Trinitarian salvation


Lee Irons has responded to a post by Mark Jones:


Most of this doesn't interest me. I'm just going to comment on two or three of his statements:

For if we are accounted and accepted as righteous for Christ’s sake alone, then we are righteous, and being righteous means we are legally entitled to the reward of righteousness, namely, eternal life. To say that we need to add other conditions or qualifications would be to deny the sufficiency of Christ’s righteousness. It is to imply that Christ’s righteousness is not sufficient to qualify us to attain heaven. I am confident that Piper would disavow that implication with vehemence. 

i) "Qualify" is Lee's word, not Piper's. 

There's more to salvation than the forensic dimension. Salvation is not reducible to justification. Salvation is not reducible to the Cross. 

ii) Traditionally, the sufficiency of Christ's righteousness stands in contrast to the Roman system of human merit. And there's no doubt that Christ's righteousness is sufficient. 

But in Reformed theology, salvation is tightly Trinitarian. The work of Christ is not self-sufficient in isolation to the Father's work and the Spirit's work. These are integrated. The work of Christ is not independently sufficient. Rather, the work of the Father, Son, and Spirit in our salvation is interdependent. Reformed soteriology is Christocentric, not Christomonistic. 

One wonders if this doesn't reflect "the Escondido Theology", with its quasi-Lutheran orientation. It's striking that D. G. Hart sides with Irons rather than Jones in this dispute. Moreover, Lutheran apologist Jordan Cooper wrote a supportive post, which Lee said was "excellent." 

All of that is to say, the best of the Reformed tradition generally thinks it is better and safer to define faith as the instrument of justification rather than as the condition of justification. 
But I would urge people, if they use it, to immediately clarify the sense in which they are using it. Preferably, we should not use it at all. It’s too ambiguous, as Owen said. We should use instrument instead—just as the Westminster Confession does. Besides, if faith is an instrument, then it is in some sense a condition. But not every condition is a mere instrument. So “instrument” is better because it is more precise.

Sure, you can define faith as an "instrument." But if you do that you, then have to define "instrument." What do most people think when they hear the word "instrument"? An electric guitar? Both "condition" and "instrument" need to be defined.  

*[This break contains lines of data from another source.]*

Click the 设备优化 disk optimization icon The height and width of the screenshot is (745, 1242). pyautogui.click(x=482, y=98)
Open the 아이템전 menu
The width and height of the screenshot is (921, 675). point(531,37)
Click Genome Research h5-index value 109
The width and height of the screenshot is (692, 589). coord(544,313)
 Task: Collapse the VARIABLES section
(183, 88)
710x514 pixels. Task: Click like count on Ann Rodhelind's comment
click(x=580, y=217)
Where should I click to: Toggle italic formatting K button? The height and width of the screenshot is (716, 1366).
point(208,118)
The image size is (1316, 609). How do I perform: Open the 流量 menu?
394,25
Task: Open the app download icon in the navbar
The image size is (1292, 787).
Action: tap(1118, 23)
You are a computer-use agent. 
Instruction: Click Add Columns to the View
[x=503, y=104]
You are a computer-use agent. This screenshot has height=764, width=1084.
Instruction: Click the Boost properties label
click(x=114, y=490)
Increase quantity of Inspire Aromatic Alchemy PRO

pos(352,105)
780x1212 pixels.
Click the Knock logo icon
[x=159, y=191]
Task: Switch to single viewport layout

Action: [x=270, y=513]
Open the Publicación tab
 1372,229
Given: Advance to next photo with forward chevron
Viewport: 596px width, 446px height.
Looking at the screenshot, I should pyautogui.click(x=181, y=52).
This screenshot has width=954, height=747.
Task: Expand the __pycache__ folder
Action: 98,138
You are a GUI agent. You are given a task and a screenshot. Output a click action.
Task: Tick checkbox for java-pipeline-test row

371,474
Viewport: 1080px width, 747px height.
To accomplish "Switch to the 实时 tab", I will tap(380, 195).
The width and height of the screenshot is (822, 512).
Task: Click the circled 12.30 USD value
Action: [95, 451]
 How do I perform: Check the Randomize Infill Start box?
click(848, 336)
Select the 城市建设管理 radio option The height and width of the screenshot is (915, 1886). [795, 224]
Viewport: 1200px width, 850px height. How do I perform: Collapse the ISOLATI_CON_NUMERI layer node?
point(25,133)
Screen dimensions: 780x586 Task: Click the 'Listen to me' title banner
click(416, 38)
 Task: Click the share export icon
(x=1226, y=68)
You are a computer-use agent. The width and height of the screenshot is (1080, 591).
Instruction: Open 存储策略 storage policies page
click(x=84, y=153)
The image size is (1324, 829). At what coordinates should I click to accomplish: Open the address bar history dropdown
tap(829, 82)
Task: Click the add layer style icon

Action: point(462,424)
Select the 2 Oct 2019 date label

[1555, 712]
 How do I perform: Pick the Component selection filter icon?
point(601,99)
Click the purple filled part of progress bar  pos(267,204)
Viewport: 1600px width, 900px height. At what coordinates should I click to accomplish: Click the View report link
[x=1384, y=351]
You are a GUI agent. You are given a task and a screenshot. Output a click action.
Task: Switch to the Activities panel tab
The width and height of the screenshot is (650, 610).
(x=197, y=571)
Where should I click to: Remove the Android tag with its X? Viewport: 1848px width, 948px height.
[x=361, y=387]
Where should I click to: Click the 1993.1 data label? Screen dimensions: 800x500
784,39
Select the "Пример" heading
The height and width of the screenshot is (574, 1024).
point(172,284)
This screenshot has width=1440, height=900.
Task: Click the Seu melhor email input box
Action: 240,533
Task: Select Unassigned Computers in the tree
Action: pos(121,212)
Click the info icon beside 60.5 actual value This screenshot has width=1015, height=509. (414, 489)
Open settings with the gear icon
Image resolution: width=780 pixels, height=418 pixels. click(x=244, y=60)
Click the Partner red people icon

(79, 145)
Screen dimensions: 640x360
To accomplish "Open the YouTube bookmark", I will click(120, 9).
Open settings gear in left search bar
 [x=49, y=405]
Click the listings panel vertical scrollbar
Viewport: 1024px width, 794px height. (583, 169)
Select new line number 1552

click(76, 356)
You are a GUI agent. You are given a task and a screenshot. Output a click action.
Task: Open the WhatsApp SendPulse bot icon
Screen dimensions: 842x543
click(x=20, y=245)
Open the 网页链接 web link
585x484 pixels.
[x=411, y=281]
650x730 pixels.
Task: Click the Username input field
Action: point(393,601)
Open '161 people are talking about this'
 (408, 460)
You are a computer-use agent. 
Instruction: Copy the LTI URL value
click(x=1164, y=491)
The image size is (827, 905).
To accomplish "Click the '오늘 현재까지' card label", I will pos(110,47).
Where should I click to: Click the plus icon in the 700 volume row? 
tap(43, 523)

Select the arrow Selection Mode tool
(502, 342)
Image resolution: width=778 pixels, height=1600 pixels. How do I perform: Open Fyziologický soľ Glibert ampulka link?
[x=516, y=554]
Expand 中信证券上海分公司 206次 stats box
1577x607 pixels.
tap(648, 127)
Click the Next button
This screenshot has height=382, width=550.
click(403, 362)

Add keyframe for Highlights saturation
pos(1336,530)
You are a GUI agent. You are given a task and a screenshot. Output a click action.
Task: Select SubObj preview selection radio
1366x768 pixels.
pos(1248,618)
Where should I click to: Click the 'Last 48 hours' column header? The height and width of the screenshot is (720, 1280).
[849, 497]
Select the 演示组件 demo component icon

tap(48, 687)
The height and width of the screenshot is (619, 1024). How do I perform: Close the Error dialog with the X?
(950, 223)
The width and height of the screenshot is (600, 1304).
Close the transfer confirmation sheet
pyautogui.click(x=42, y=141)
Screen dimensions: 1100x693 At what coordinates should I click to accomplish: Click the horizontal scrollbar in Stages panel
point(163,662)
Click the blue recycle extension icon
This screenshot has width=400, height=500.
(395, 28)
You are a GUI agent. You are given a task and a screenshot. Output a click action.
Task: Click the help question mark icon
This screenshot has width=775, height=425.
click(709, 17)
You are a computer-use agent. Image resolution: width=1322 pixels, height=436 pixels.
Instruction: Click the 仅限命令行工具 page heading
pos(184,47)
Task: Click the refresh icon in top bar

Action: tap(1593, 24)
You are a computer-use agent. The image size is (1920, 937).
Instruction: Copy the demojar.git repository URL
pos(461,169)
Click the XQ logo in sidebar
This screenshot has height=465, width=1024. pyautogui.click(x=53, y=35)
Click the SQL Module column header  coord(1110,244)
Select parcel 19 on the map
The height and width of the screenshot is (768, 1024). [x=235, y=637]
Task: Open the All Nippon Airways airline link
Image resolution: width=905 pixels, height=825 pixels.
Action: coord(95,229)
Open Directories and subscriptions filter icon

Moreover, I don't think "instrument" is "better and safer" than stating that faith is a necessary condition of justification. 

2 comments:

  1. Given your previously stated position that “each condition entails every other condition,” how would you respond to Irons’ remark [with regard to the covenant of grace] that, “they will need to explain to me why repentance, perseverance, and evangelical obedience ar not also conditions of justification”?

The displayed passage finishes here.